- **TRY IT**: Look through the data below and work out how many lines contain the string "reply". Give the number alone.

Stored records:
◆ ◆ ◆ ◆ ◆ ◆ ◆
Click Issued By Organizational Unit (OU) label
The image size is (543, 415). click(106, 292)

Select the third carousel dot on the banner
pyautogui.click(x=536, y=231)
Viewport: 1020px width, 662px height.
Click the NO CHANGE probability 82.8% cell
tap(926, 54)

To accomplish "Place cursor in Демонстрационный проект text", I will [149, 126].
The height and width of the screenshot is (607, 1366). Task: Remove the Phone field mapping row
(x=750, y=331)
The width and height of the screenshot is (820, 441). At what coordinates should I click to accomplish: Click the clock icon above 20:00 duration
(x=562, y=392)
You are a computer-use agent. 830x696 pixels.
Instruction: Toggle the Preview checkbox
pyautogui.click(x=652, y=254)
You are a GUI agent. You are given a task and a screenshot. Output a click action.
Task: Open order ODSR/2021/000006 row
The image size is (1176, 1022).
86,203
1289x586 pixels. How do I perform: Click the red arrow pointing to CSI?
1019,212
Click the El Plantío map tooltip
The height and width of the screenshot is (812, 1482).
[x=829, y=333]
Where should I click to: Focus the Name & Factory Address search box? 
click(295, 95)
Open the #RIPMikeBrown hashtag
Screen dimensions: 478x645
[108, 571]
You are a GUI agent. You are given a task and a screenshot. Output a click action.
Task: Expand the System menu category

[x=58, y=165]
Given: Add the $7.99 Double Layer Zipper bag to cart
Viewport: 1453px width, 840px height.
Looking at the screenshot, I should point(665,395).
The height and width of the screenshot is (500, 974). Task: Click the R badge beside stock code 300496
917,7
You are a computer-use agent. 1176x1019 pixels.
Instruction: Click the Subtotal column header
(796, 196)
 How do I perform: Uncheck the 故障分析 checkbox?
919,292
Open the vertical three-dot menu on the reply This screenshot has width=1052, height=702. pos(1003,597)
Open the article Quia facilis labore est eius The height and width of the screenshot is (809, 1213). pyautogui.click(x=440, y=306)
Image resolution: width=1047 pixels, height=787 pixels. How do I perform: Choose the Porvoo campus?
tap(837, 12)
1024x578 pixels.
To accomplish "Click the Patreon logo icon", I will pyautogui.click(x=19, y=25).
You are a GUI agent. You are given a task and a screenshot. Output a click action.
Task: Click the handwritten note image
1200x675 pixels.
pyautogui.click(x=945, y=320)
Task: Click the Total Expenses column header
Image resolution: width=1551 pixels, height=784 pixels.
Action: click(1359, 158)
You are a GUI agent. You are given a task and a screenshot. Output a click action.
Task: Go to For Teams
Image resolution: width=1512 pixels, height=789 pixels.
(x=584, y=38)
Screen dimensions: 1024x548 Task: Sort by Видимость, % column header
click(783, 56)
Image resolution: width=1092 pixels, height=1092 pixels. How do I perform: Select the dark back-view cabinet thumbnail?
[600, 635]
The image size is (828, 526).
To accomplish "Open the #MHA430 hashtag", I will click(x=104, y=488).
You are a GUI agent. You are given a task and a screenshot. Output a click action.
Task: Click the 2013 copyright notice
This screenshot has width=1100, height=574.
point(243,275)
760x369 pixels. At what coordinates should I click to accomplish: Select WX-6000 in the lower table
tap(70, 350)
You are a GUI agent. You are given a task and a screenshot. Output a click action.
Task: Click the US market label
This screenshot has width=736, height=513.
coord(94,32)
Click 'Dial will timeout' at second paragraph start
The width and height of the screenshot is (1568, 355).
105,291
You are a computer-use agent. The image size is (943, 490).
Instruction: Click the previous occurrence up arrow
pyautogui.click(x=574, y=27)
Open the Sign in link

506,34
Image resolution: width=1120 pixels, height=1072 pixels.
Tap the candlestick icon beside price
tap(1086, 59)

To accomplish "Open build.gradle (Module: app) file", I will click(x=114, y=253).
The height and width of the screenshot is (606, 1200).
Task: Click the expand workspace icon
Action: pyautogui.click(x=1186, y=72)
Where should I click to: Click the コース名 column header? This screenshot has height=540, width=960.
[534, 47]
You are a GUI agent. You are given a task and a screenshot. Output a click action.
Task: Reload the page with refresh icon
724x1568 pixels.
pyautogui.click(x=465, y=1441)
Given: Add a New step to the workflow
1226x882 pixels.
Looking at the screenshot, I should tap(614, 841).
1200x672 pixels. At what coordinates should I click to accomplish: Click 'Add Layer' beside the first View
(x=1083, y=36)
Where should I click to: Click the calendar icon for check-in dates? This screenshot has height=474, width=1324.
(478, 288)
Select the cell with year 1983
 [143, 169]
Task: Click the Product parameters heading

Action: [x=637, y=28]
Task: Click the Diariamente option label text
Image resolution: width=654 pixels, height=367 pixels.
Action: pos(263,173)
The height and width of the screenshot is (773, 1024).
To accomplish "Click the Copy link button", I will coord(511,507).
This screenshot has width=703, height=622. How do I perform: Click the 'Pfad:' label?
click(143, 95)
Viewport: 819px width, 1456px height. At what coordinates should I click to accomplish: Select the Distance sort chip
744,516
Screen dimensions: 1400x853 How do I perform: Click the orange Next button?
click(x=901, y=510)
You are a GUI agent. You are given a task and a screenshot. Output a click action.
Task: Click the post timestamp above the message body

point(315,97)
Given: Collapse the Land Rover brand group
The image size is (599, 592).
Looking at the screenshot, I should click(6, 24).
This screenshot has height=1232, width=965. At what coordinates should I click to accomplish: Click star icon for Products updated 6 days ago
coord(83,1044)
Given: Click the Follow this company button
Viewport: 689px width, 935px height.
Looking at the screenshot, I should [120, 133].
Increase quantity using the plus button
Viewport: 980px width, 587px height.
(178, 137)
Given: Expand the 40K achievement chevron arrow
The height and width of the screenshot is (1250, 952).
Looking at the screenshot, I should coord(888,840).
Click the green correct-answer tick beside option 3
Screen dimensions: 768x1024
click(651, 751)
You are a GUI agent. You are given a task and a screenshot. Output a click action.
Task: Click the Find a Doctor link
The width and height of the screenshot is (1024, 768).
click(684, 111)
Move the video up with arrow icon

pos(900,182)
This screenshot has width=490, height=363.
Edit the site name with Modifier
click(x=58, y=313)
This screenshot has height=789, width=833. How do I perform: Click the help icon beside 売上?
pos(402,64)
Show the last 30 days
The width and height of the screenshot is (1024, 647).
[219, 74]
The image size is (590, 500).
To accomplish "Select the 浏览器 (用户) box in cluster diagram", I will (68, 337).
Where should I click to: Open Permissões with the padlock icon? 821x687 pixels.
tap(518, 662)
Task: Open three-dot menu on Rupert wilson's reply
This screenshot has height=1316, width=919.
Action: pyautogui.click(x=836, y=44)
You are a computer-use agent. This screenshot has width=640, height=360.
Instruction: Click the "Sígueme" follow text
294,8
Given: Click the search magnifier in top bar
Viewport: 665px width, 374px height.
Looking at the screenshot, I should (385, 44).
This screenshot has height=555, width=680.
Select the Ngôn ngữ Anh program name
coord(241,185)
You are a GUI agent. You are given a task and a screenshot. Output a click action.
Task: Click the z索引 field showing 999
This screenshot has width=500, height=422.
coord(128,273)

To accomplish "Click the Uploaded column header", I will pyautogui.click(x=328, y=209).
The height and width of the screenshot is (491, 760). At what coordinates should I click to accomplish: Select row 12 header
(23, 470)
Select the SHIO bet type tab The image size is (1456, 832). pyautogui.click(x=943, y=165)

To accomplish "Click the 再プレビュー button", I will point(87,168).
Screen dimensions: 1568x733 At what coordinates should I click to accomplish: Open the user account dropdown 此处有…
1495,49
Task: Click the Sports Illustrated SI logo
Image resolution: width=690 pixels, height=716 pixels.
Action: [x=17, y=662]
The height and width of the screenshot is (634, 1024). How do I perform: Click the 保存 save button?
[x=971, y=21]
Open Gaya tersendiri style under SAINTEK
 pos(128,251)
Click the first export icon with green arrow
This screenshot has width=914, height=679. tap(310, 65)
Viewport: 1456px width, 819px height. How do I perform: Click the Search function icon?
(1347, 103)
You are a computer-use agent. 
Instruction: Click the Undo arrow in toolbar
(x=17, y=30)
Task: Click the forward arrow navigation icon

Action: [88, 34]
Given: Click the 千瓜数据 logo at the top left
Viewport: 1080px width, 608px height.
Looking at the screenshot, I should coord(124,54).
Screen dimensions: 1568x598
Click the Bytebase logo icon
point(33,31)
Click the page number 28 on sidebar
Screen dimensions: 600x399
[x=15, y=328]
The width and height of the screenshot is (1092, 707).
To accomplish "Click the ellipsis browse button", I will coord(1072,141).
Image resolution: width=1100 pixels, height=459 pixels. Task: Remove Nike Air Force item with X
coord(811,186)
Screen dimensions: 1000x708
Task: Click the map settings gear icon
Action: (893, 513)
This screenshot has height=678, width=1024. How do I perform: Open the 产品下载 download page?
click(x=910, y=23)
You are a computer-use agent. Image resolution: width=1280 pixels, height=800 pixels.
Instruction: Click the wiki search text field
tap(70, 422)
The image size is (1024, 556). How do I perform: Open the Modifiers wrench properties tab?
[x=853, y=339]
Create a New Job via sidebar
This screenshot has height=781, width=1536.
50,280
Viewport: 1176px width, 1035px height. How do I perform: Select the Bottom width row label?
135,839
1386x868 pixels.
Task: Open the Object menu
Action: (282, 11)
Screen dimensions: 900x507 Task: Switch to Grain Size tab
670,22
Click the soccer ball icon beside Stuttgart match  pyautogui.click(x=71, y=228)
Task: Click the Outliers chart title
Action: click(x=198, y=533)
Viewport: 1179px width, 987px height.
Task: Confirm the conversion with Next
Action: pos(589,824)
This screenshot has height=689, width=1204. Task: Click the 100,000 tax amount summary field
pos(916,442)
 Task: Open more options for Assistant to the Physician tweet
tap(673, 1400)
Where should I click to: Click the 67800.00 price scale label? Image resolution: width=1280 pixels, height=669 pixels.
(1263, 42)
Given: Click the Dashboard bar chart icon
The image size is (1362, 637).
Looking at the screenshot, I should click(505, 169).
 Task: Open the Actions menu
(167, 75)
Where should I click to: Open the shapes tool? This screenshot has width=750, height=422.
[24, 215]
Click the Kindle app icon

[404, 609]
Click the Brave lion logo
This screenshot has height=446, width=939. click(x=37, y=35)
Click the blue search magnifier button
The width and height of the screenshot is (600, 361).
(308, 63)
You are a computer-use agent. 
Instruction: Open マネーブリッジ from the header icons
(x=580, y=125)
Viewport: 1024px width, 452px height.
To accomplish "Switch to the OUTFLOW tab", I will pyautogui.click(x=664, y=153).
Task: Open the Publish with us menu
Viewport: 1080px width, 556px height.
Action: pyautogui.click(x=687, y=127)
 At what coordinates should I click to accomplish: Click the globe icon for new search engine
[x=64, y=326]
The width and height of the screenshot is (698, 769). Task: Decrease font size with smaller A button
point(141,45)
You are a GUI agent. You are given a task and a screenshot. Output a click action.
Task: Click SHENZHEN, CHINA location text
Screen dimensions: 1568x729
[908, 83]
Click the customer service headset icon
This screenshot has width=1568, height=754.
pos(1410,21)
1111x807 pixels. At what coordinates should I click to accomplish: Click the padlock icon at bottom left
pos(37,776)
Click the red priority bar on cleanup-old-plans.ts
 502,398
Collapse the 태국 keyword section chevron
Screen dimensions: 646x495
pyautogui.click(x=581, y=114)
◆ ◆ ◆ ◆ ◆ ◆ ◆
- **SOLUTION**: 2